>>>
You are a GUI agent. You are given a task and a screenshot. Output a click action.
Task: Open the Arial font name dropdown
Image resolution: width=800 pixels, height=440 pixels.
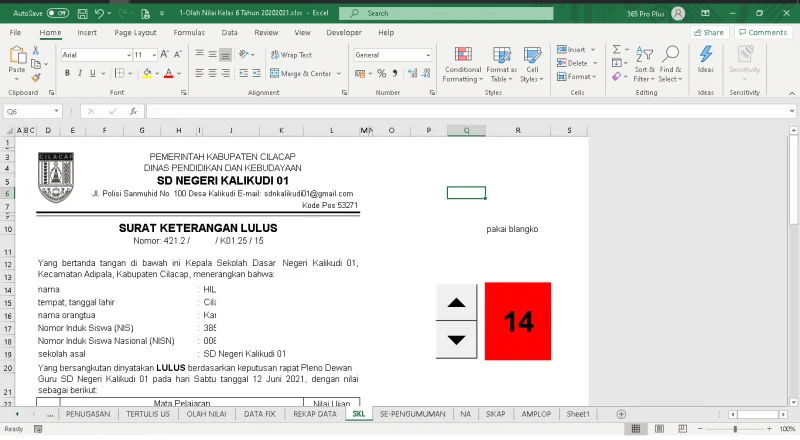[128, 55]
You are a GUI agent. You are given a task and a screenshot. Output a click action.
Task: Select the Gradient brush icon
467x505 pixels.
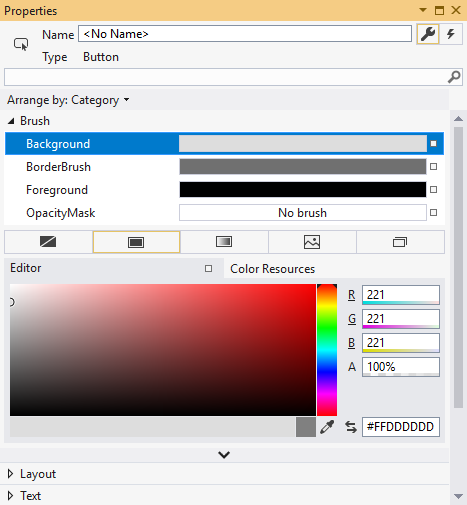(x=224, y=242)
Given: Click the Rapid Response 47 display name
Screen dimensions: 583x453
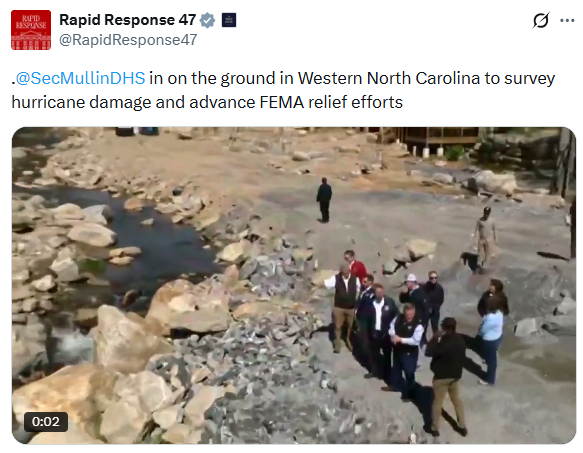Looking at the screenshot, I should coord(128,20).
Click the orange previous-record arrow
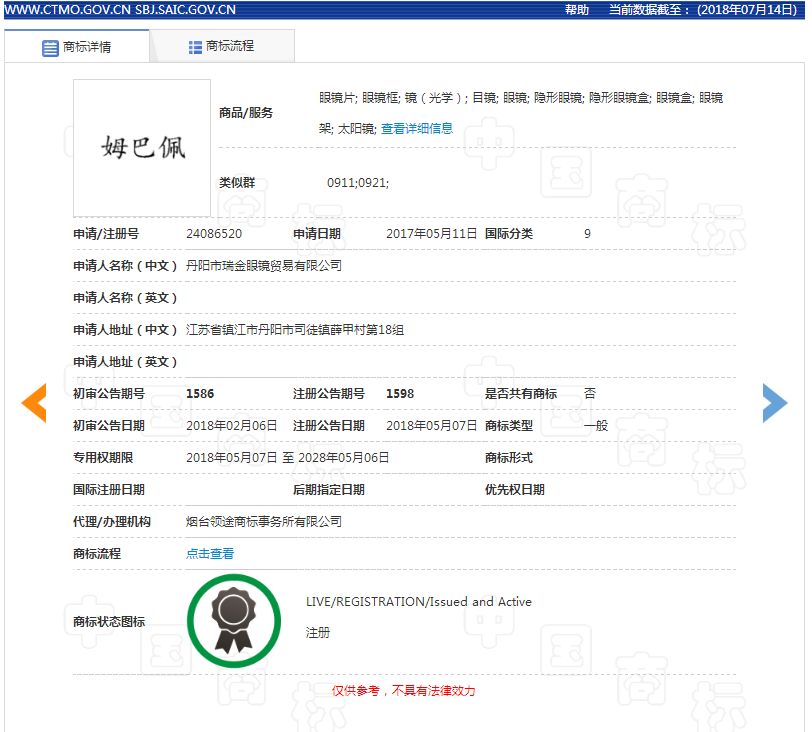Screen dimensions: 812x732 [x=34, y=402]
<<<
Task item: Each line in the listing above that includes the word "name" needs to be copied out.

Task solution:
Task: Open the Arial font name dropdown
Given: Click the Rapid Response 47 display name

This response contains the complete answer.